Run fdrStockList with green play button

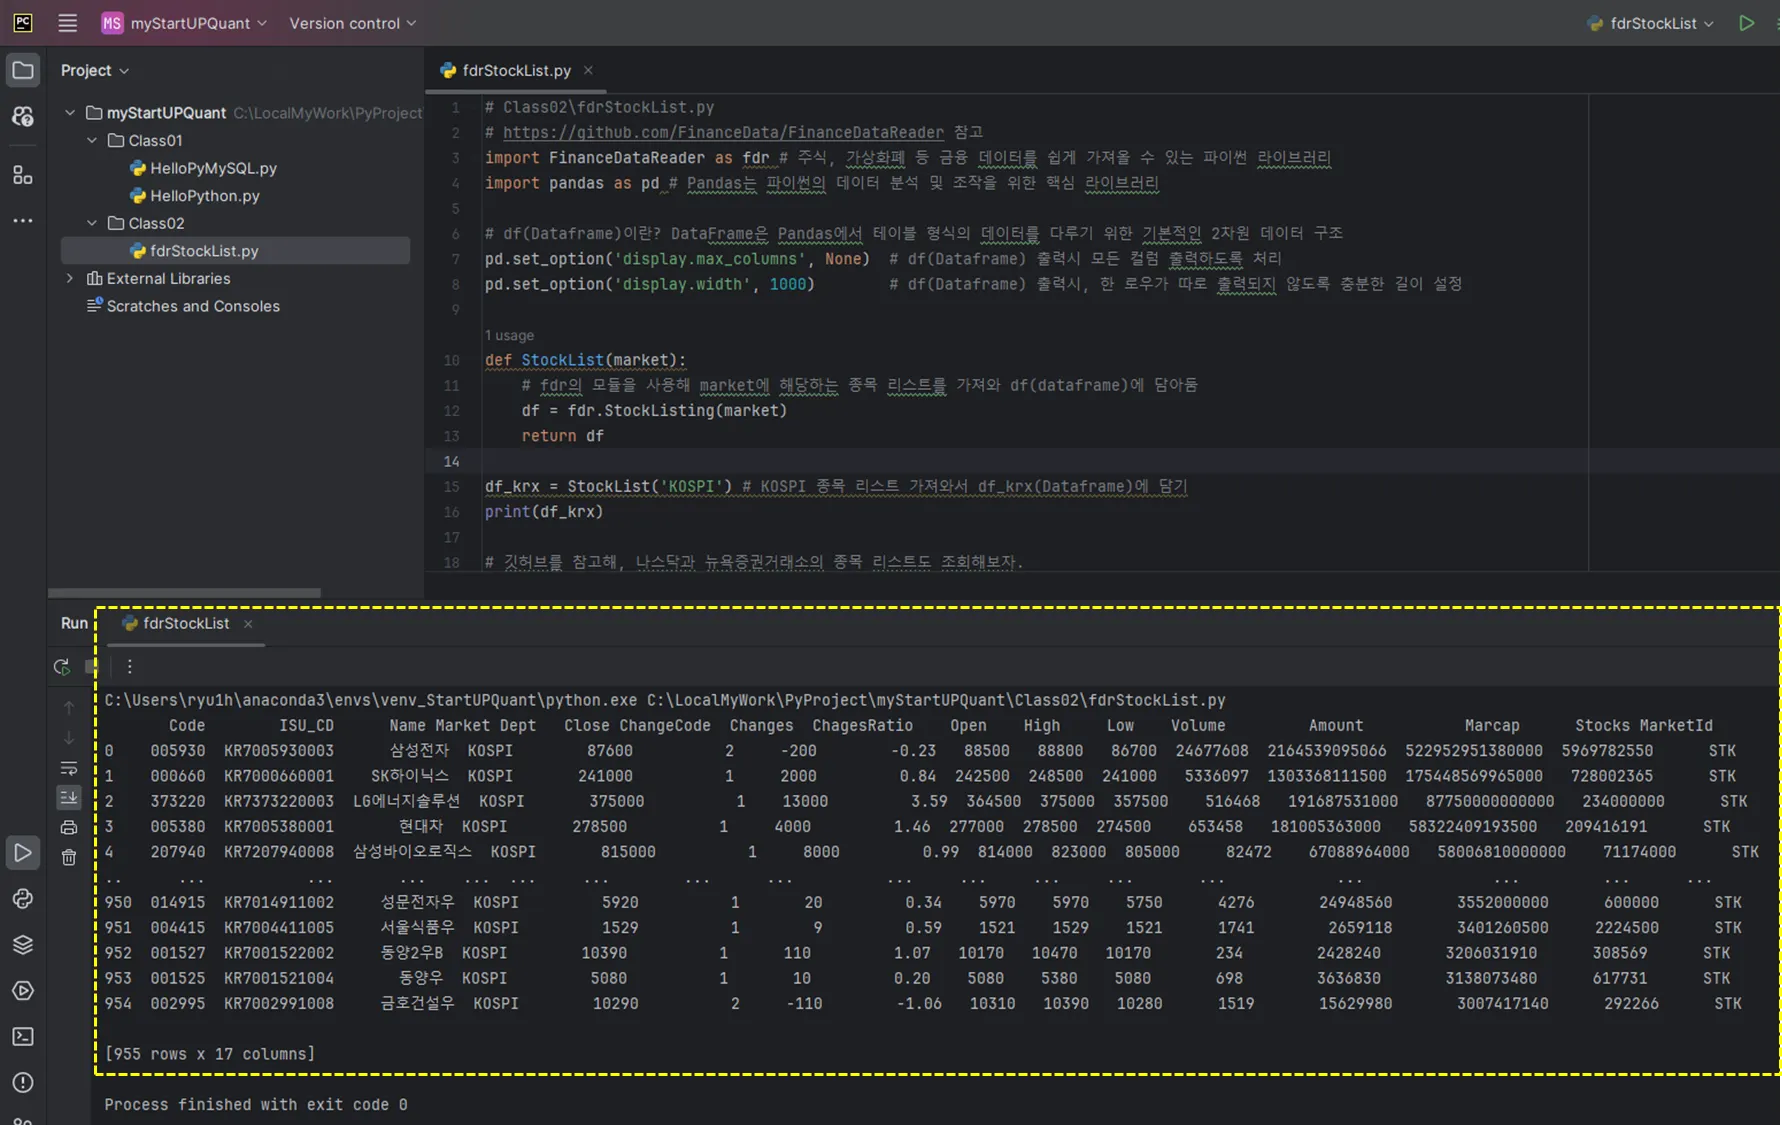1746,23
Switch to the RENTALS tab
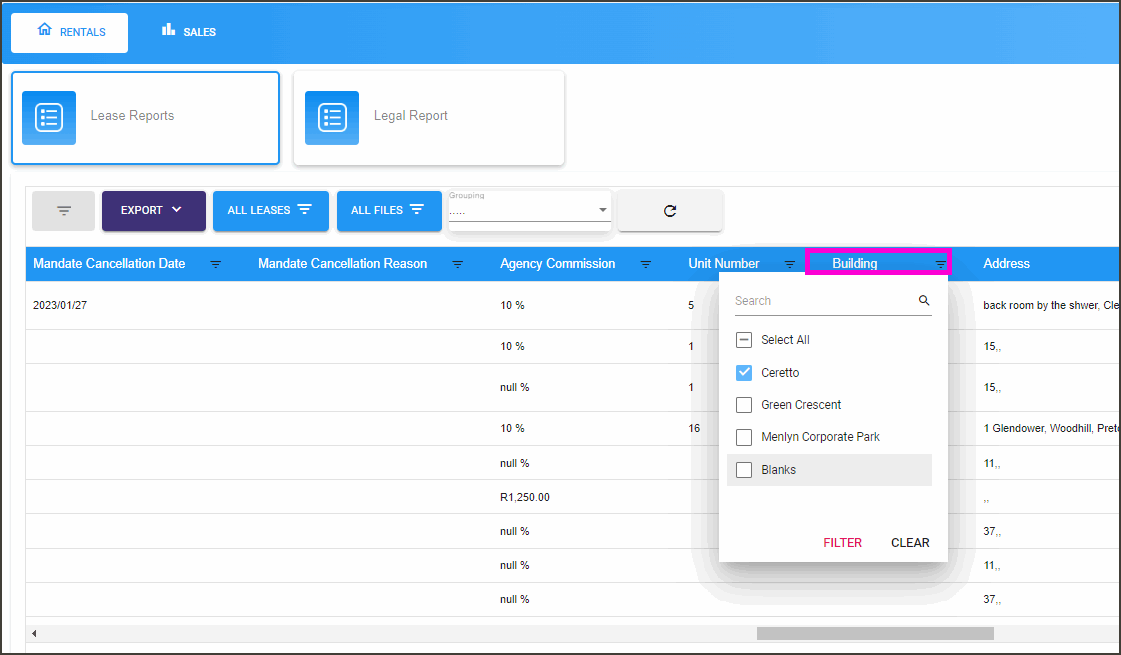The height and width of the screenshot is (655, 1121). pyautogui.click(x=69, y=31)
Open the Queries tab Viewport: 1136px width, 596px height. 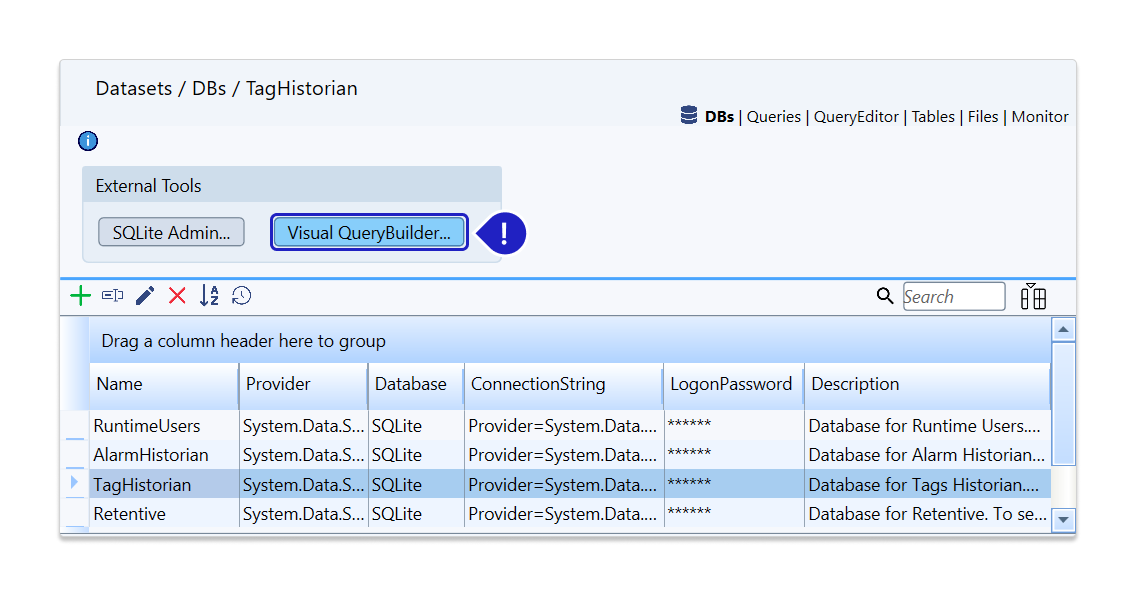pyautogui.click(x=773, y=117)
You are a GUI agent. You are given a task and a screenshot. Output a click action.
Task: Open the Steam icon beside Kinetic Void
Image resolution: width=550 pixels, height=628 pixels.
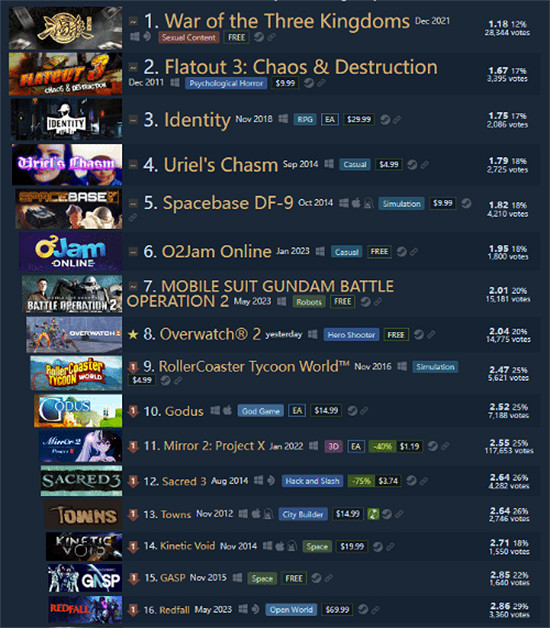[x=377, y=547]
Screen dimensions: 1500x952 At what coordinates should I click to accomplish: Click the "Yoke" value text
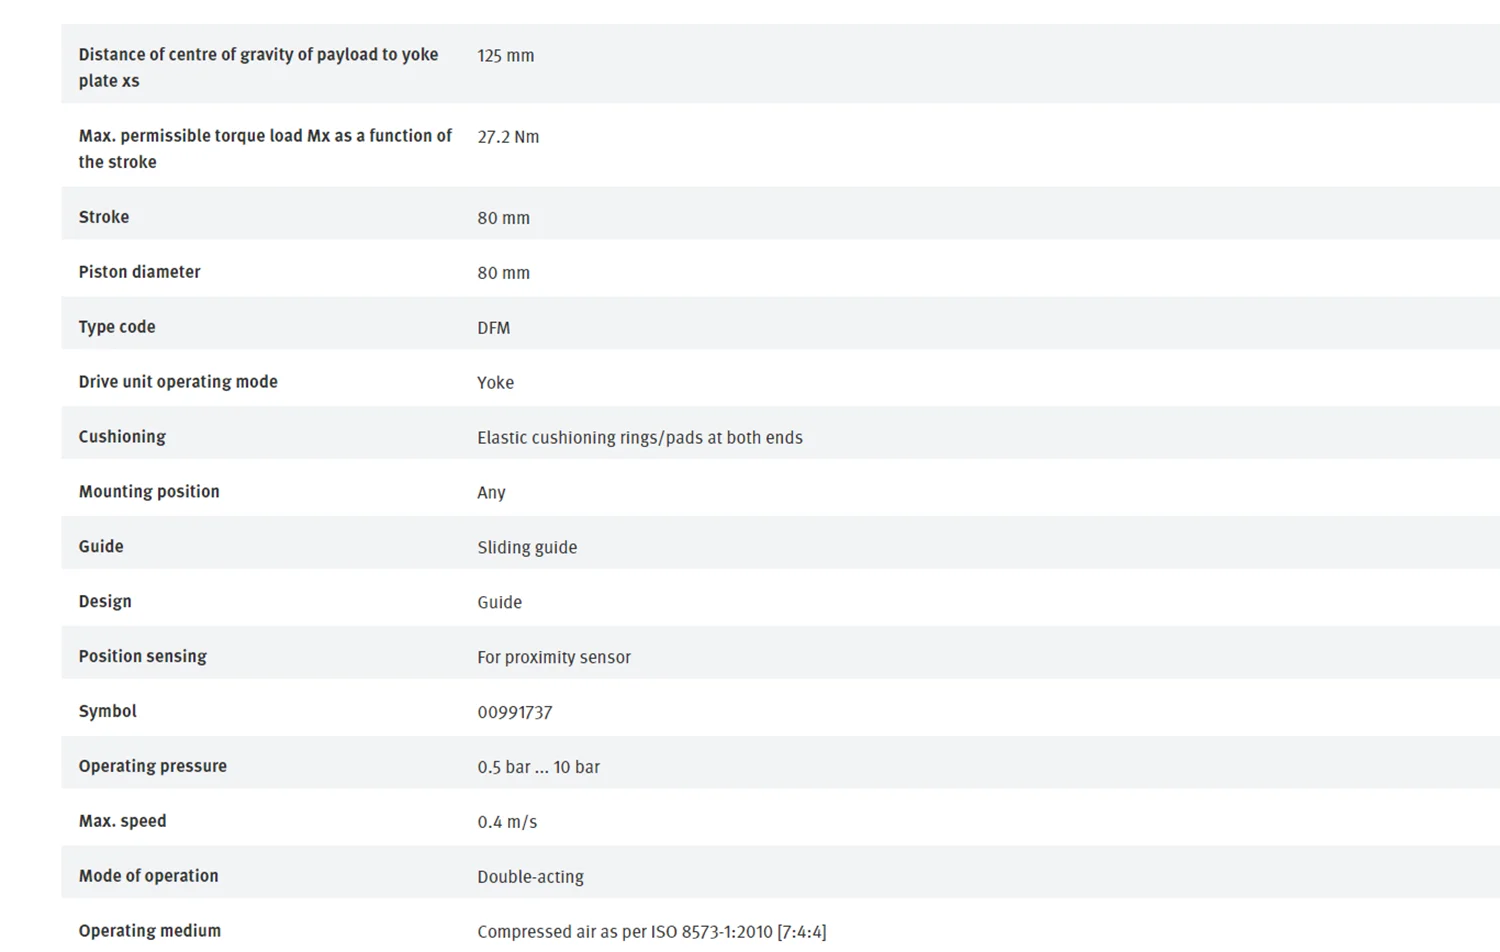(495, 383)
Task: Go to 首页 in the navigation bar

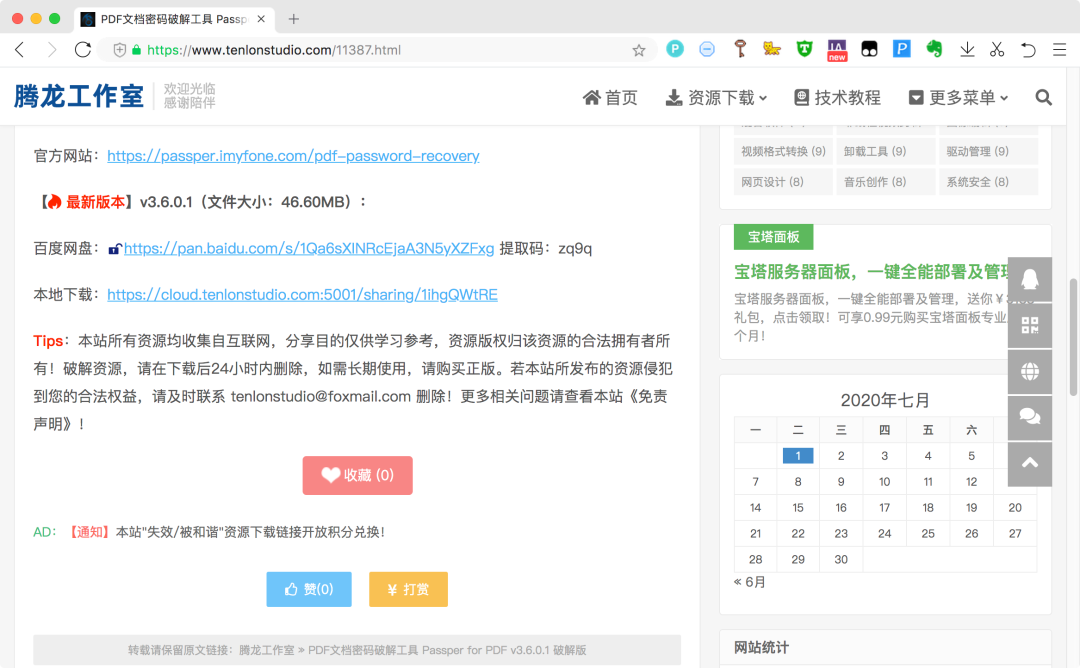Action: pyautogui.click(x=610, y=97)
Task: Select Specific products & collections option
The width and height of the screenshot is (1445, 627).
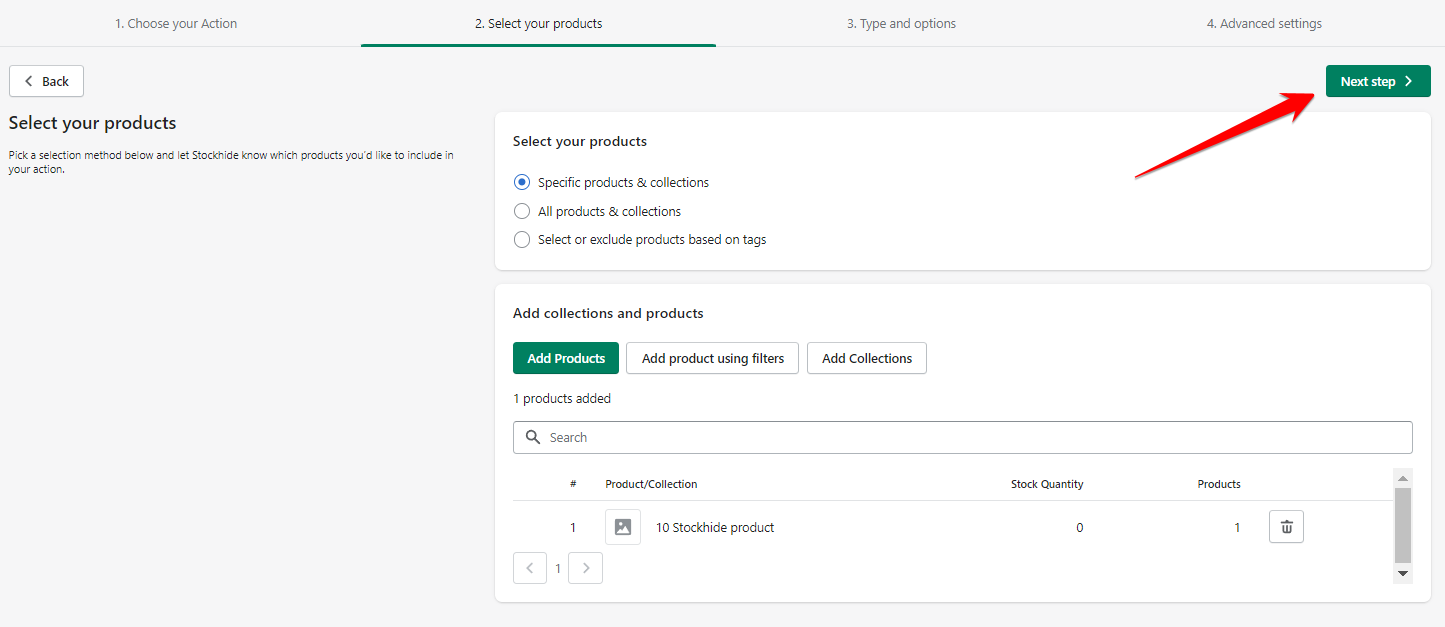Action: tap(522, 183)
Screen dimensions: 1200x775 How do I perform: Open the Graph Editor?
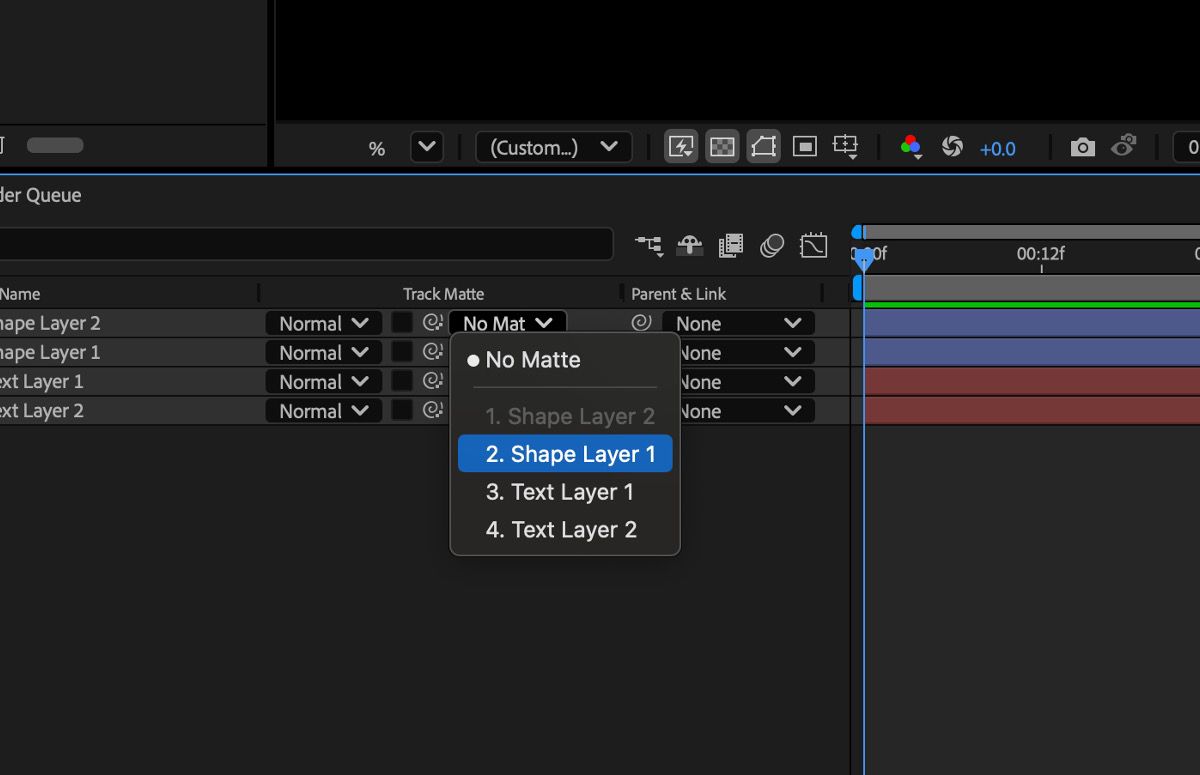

ABOUT THIS TASK -
Look for the line that contains "Task: Open the Steam icon beside Kinetic Void", then please copy it and the rest of the lines through the end of the data, pictures excluded.

WRITTEN RESPONSE -
Task: Open the Steam icon beside Kinetic Void
Image resolution: width=550 pixels, height=628 pixels.
[x=377, y=547]
Screen dimensions: 1500x952 At what coordinates should I click to accomplish: Click the "Yoke" value text
(495, 383)
Task: Go to 首页 in the navigation bar

Action: pyautogui.click(x=610, y=97)
Task: Select Specific products & collections option
The width and height of the screenshot is (1445, 627).
Action: tap(522, 183)
Screen dimensions: 1200x775 How do I perform: Open the Graph Editor?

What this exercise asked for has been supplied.